Der Endkunden erwartet aber eine Flexibilität, wie er sie von seinem Smartphone kennt. Daher braucht es eine Trennung von Hardware und Software. Die Lösung besteht darin, die Vielzahl der ECUs durch einige wenige zentrale High Performance Computern (Zentral-HPC) abzulösen, die alle wichtigen Software-Bestandteile als Apps hosten.
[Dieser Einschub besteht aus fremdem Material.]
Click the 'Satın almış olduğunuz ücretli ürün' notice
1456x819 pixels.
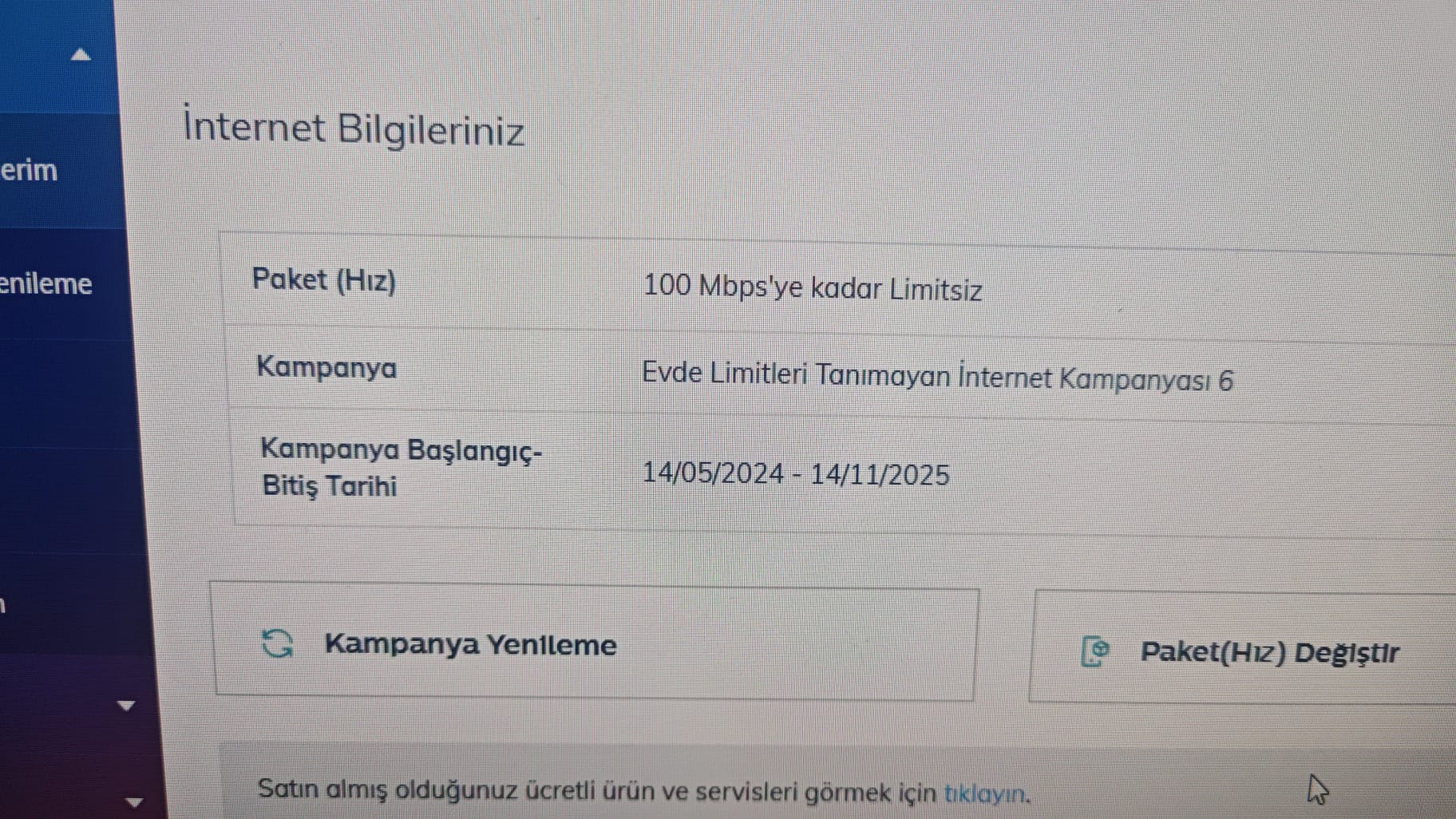pyautogui.click(x=644, y=791)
Damit ist auch möglich nach dem Kauf das Fahrzeuge über die gesamte Lebenszeit neue Features zu erwerben oder in einem Abomodell zu mieten, das heißt das Fahrzeug bleibt immer „up to date“. Für die Trennung zwischen Hard- und Software sind zonale Mikrokontrollern (Zone-µC) zuständig, die die elektrischen Signale der Sensorik und Aktuatorik in hardwareunabhängige Ethernet-Signale transformieren.
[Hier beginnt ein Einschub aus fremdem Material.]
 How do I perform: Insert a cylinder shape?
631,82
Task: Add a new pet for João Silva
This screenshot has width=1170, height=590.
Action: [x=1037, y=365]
Längere Wege schaffen Timing-Probleme
Der Einsatz zentralisierter Steuerzentralen im SDV hat jedoch auch einen nicht zu unterschätzenden Nachteil. Denn nun werden die Wirkketten, also die Reihe von aufeinanderfolgenden Prozessen, die innerhalb eines Systems auftreten und dazu führen, dass ein bestimmtes Ergebnis erzielt wird, ihrerseits komplexer: sowohl Zahl als auch Länge steigen an.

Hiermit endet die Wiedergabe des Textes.